Fotografando Patrizia
Autres titres: Plaisirs interdits / The dark side of love
Real: Salvatore Samperi
Année: 1984
Origine: Italie
Genre: Drame érotique
Durée: 90mn
Acteurs: Monica Guerritore, Lorenzo Lena, Gianfranco Manfredi, Gilla Novak, Saverio Vallone, Raffaele Fornaro, Emanuele Fornaro, Andrea Trevisan, Matteo Briga...
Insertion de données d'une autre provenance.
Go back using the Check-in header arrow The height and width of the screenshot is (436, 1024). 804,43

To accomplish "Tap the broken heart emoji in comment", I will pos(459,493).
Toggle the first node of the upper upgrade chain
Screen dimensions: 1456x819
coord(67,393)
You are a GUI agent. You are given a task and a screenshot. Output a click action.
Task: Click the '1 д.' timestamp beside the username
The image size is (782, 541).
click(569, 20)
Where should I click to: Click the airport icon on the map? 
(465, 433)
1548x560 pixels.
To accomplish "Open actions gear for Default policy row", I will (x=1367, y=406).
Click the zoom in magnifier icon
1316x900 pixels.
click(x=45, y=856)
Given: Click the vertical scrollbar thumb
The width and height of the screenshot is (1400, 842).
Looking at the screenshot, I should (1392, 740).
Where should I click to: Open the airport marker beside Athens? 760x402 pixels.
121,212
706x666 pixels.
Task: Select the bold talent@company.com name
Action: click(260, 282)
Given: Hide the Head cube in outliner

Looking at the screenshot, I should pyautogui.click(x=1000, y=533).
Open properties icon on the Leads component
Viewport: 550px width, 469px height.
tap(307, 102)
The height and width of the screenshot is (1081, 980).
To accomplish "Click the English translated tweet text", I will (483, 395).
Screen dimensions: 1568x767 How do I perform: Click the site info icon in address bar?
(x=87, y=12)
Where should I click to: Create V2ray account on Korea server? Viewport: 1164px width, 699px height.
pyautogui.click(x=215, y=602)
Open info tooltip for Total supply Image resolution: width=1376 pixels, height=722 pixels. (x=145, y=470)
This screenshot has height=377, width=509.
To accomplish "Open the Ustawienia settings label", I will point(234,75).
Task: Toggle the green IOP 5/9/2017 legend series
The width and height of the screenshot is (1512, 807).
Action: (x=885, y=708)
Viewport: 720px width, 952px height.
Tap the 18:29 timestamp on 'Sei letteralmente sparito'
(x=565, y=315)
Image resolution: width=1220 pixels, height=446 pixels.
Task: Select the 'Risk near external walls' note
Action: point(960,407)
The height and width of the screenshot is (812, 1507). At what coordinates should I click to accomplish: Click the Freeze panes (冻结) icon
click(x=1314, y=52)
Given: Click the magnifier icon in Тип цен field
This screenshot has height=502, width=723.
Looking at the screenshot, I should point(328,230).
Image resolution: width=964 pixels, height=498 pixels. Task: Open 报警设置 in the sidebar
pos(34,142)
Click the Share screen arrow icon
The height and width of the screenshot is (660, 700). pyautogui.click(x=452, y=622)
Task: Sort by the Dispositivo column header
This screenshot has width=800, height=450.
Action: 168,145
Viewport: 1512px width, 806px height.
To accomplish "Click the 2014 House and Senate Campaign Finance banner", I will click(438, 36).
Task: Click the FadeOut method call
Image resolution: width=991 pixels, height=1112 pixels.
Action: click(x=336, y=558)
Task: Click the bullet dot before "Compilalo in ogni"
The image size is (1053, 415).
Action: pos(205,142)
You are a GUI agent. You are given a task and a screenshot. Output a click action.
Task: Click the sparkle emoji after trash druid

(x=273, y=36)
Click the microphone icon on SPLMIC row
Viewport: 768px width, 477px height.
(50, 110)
Résumé: A la mort de la gouvernante de son frère Emilio, un adolescent introverti, hypocondriaque, pornophile et adepte de la masturbation, Patrizia quitte Venise pour s'occuper de lui. Elle tente dans un premier temps de changer ses habitudes pour le sociabiliser. Elle lui présente même une jolie jeune fille mais la tentative est vaine. Lentement la relation entre Patrizia et Emilio prend une tournure plus morbide. L'amour fraternel se transforme en quelque chose de plus ambigu. Emilio est amoureux de sa soeur et celle ci réalise qu'elle éprouve également des sentiments coupables envers lui. Afin d'échapper à cette tourmente elle se marie mais elle ne peut plus réfréner ses désirs incestueux...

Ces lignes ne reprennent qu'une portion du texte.